Could you write out the line containing "Task: Click Dešinė akis axis field with 80" and all the lines below it in the data, exactly, through the final one and nothing else?

Items from a dataset:
++++++++
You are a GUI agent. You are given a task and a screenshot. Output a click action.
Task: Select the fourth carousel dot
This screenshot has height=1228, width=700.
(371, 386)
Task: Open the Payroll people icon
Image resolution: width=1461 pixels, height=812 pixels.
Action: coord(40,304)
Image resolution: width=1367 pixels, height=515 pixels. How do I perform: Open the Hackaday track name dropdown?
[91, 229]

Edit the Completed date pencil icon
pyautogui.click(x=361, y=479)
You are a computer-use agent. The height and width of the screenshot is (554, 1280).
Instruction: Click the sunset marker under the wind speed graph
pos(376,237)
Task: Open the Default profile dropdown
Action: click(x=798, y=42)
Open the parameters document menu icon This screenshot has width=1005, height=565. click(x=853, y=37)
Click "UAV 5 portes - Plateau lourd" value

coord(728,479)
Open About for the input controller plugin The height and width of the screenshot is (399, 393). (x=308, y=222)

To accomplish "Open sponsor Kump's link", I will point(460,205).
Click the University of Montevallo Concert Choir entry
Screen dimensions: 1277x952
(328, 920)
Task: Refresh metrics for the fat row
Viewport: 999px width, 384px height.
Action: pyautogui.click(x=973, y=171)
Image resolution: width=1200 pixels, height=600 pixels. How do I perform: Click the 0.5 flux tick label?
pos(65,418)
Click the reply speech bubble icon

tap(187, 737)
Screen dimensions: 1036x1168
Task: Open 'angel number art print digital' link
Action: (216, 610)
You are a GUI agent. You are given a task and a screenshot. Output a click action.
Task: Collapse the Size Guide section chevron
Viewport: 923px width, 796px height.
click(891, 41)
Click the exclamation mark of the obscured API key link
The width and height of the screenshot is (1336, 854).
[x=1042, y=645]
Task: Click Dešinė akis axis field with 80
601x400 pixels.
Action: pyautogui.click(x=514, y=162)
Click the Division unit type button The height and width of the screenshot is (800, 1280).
++++++++
> Exercise response
Task: Click Dešinė akis axis field with 80
601x400 pixels.
Action: pyautogui.click(x=514, y=162)
Click the Division unit type button The height and width of the screenshot is (800, 1280).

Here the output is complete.